The most well-known coin to implement CryptoNight is Monero (XMR), though the algorithm was initially created for use with Bytecoin (BCN).
Similar to the Ethash algorithm, the main goal of CryptoNight is ASIC resistance, though it also aims to bolster relevance on CPUs by being more inefficient to run on GPUs.
The algorithm’s performance is extremely sensitive to memory latency, because it includes a loop where memory write operations and subsequent read operations occur repeatedly. The result of the memory-intensive work then determines which hash function to use in a later step, to produce the potential block solution output.
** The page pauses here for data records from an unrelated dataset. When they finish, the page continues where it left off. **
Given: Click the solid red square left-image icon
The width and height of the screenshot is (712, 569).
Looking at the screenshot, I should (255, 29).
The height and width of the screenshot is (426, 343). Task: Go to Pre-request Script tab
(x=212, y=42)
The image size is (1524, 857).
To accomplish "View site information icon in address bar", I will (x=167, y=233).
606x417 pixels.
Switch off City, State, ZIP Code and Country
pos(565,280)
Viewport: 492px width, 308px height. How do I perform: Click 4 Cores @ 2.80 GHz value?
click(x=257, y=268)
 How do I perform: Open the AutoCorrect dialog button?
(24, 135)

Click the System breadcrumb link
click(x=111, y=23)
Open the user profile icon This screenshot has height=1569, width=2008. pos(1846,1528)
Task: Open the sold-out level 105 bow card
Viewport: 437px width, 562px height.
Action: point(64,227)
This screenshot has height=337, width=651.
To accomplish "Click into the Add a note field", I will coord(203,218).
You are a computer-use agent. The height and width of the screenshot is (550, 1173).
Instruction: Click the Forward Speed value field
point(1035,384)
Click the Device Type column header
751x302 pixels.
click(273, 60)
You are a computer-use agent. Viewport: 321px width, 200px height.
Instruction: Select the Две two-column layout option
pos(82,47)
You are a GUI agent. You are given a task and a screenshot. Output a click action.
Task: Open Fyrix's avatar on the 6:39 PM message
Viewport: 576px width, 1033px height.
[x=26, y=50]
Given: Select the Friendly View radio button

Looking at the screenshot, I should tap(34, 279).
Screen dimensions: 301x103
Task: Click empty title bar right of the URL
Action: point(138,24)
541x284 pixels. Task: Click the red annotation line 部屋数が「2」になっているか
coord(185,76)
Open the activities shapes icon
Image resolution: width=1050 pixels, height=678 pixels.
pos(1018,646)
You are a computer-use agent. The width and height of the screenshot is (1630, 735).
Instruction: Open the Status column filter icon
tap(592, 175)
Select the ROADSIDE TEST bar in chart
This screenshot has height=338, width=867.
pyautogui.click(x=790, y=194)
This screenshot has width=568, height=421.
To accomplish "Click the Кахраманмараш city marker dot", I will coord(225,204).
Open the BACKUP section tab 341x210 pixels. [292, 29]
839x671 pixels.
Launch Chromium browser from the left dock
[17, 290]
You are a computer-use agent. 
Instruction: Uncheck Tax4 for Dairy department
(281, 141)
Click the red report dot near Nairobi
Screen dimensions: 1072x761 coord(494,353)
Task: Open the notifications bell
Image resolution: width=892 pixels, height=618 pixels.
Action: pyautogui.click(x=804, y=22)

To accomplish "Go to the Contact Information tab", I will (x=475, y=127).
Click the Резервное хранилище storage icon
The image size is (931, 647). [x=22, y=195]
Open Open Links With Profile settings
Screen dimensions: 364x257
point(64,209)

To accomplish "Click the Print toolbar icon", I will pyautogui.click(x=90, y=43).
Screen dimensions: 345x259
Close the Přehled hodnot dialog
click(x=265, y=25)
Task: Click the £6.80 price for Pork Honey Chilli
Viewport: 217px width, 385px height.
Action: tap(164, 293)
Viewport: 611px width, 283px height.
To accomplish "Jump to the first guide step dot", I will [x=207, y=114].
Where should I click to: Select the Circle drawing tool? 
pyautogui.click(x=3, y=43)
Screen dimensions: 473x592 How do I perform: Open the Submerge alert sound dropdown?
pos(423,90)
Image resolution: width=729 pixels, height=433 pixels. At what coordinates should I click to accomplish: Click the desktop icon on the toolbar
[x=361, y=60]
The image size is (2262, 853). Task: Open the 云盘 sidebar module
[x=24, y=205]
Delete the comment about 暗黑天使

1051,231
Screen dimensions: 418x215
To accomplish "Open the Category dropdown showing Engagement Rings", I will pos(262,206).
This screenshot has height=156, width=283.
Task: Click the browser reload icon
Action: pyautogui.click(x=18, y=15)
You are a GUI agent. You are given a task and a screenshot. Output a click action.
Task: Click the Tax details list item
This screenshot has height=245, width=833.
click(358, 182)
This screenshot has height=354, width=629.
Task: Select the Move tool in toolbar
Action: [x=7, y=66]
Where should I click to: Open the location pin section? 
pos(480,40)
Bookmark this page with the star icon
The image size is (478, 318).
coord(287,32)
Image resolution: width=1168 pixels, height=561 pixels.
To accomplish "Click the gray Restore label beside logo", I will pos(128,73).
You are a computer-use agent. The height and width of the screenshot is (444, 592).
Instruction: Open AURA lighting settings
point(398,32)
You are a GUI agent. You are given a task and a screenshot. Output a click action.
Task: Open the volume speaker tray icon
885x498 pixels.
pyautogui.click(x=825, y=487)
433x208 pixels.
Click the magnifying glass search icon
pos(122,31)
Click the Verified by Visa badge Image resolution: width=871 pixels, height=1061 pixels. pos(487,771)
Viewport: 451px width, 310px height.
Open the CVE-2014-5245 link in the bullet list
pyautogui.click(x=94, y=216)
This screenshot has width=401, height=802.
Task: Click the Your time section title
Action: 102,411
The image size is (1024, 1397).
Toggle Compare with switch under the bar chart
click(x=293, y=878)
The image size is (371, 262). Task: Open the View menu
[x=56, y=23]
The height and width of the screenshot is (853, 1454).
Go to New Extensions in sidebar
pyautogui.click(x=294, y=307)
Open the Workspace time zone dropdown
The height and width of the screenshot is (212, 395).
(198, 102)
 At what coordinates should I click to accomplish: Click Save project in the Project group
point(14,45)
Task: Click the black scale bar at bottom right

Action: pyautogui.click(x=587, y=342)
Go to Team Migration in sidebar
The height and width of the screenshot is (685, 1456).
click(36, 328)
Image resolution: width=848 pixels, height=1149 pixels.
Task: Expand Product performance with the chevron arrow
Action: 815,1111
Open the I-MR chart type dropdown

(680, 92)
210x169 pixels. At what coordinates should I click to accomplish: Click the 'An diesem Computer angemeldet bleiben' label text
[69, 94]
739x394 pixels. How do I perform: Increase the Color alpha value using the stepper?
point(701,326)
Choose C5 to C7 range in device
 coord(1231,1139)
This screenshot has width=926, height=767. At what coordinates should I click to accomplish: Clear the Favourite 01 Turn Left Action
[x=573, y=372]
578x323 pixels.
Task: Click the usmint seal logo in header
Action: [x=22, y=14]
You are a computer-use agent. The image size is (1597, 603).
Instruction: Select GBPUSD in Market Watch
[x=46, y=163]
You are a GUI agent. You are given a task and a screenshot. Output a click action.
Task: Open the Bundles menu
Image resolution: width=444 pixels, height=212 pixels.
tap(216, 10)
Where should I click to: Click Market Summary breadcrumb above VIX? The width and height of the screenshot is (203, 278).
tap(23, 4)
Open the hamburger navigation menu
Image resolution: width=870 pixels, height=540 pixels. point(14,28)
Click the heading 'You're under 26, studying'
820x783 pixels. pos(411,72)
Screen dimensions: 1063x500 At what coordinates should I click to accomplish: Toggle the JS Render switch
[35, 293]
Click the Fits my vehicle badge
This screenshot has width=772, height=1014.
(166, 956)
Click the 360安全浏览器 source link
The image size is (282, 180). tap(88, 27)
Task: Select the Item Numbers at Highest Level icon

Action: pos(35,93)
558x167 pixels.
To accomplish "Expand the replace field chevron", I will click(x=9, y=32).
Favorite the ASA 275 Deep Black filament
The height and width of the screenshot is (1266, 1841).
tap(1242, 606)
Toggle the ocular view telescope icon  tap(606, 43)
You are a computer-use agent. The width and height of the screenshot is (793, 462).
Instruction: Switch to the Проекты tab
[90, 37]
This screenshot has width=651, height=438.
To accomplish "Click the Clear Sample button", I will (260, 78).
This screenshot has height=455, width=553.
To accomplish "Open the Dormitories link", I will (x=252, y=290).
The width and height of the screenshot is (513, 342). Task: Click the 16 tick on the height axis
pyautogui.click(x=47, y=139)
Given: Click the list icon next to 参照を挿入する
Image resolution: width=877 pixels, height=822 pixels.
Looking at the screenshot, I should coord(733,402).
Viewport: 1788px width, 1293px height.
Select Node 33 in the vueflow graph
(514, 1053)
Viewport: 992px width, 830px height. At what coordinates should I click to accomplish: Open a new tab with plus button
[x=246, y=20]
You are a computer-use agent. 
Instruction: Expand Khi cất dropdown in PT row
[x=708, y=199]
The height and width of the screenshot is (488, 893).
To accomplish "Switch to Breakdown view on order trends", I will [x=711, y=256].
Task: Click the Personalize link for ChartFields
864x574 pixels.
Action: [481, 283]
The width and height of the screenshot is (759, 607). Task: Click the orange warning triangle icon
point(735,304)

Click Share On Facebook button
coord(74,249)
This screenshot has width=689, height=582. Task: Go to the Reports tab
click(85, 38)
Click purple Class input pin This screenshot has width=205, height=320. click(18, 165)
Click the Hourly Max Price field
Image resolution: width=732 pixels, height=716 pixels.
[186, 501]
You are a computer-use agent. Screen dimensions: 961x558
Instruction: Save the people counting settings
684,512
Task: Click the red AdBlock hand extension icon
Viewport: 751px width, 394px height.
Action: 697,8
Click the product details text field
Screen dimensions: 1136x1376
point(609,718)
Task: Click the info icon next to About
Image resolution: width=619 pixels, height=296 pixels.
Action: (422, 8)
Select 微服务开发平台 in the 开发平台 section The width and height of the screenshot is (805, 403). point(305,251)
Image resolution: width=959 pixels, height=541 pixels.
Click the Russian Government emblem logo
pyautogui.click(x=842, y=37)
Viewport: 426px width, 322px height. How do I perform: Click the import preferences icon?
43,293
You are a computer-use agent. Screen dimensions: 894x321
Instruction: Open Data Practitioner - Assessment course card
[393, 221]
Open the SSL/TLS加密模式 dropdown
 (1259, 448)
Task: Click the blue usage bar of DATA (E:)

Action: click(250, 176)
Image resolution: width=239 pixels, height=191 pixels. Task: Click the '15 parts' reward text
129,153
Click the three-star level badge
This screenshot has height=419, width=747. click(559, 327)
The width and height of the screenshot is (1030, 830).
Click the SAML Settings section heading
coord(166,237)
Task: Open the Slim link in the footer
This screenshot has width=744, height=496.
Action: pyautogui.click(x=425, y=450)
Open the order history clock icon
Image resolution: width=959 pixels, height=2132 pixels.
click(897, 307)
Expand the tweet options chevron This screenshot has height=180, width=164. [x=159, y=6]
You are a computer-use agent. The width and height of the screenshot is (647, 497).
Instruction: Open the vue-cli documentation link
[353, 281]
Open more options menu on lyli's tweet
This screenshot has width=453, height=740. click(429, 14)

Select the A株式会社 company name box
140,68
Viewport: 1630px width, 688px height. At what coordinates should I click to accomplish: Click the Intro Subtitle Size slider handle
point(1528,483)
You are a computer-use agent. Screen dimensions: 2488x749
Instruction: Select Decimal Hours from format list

Another design choice in the algorithm was to make the working data the same size as shared cache memory per-core in a modern CPU. Such memory is ultra low latency when compared to normal system DRAM, or a GPU’s VRAM, so sees a significant efficiency advantage running CryptoNight compared to on a GPU.
In the case of the Monero project, the developers have also committed to implementing replacement variants of the CryptoNight algorithm with new versions of the blockchain protocol, changing things slightly so as to scupper the efforts of ASIC designers, as ASICs cannot be reprogrammed after manufacture.
It is rare to see PCs built with multiple CPUs for mining Monero, due to the specialised, high-cost nature of such builds. More commonly, dedicated Monero mining PCs are GPU-based, akin to Ethereum mining PCs, and these also benefit from similar memory clock frequency increases.